The first is the growing crop of new molecules that are in the class ‘biologics’ - developed via biotechnology and which are complex to manufacture and require special handling and care coordination. They are incredibly expensive but have given us new hope for such conditions such as Hepatitis C and a variety of cancers. These are classified as specialty pharmacy drugs. The second phenomenon is that just about everything else will be generics. Specialty drugs in this one burgeoning expense class seem to be taking over the pharmaceutical industry and bucking the trend in healthcare -- to succeed by being more efficient.
This brings to mind two opportunities for connected health. One is surrounding these expensive therapeutics with connected health applications in order to improve outcomes and reduce costs. The second is that connected health interventions, because of their demonstrated improvements in adherence, can improve the care experience, patient satisfaction and quality of life and themselves prove to be therapeutic.

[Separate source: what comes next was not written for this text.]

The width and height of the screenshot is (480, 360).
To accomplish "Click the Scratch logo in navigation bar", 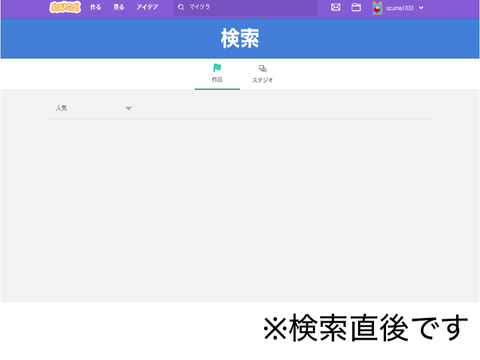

(I am not going to speak to the first opportunity, but we are working on a real-life example of this at CCH now. We are under non-disclosure with the research sponsor, but I promise you it will be an exciting result when we can publicly discuss it.)
The latter opportunity is intriguing and a bit of a sleeper. Traditionally, the introduction of new technologies into healthcare has been assumed by a knee-jerk reaction to add costs. Yet we’ve accumulated evidence to the contrary. I have two stories to demonstrate this.
The first example is a clinical research program we have under way with adolescents who have asthma. We’ve created a private Facebook group for them to be part of - and that's about it, really. No fancy bells and whistles. Just old-fashioned social networking. This is a study in progress, but to date we’ve already seen a positive effect, as measured by an instrument called the Asthma Control Test (ACT). Typically, the success rate of teenagers filling out this survey is 18 percent. Just putting kids in a Facebook group improved their participation to 80 percent. More importantly, the improvement in the score on the ACT measuring how well these teens are controlling their asthma was, on average, 1.47. Compared to the introduction of a new inhaler, which typically gives a response, at a population level, of ~0.5, and it seems that Facebook is three times as therapeutic as a drug. I’m being provocative here, but you get the idea.
The second example is in type II diabetes, using connected health to improve activity. We randomized patients with type II diabetes into two groups. One received an activity tracker and nothing more; a second group received a tracker and were sent automated motivational messages every day.